Retreating glaciers covered much of the prehistoric Ohio seabed with soil and rock but the formations at Nelson-Kennedy Ledges remained exposed. At the mercy of eroding winds and ice the sandstone cliffs have fissured and surrendered giant slump blocks of rock. In 1940 the State of Ohio began acquiring land in the area and in 1949 the park was created to protect the one-of-a-kind landscape.
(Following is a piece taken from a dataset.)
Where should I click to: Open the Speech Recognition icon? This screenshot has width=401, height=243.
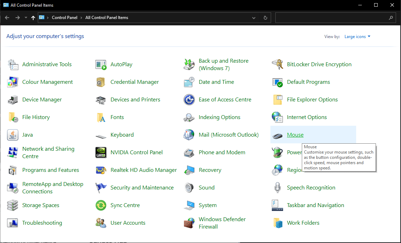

Your dog’s hiking day here will be confined entirely to the Ledges that run north-south in a confined area that is bracketed by waterfalls at either end. Four color-coded trails fan out from the same trailhead opposite the south end of the parking lot. Following the prescribed routes can be difficult and it will take a few false turns before you get used to picking up the trail blazes. Or you can also disregard the trails altogether and let your dog investigate the rock formations and slot canyons as she will. The Yellow Trail is the only one of the quartet that heads north, poking through slender passages at the base of the cliff wall on its way to Cascade Falls that plunge across a vertical rock face. Gold Hunter’s Cave under the falls was the site of a brief and fruitless gold rush in the 1870s. The southbound trails each offer a unique Ledge experience. The easy-going White Trail ascends to the top of the Ledges and morphs into a traditional woodland canine hike. It climaxes at two-tiered Minnehaha Falls where Sylvan Creek slides into a twisting canyon. The Blue Trail traverses the front of the Ledges and is the best route to view their striking natural beauty. Several species of ferns cling to the ledges and the cool, moist rocks breed spectacular wildflowers such as the rare red trillium in spring. Adventurous dogs will want to challenge the Red Trail that descends imaginatively into the heart of the Ledges. Don’t be ashamed to turn back trying to follow your dog’s wagging tail into seemingly impossible passages like Fat Man’s Peril and the Squeeze. Eventually you pop out in the dark chill of the Devil’s Icebox.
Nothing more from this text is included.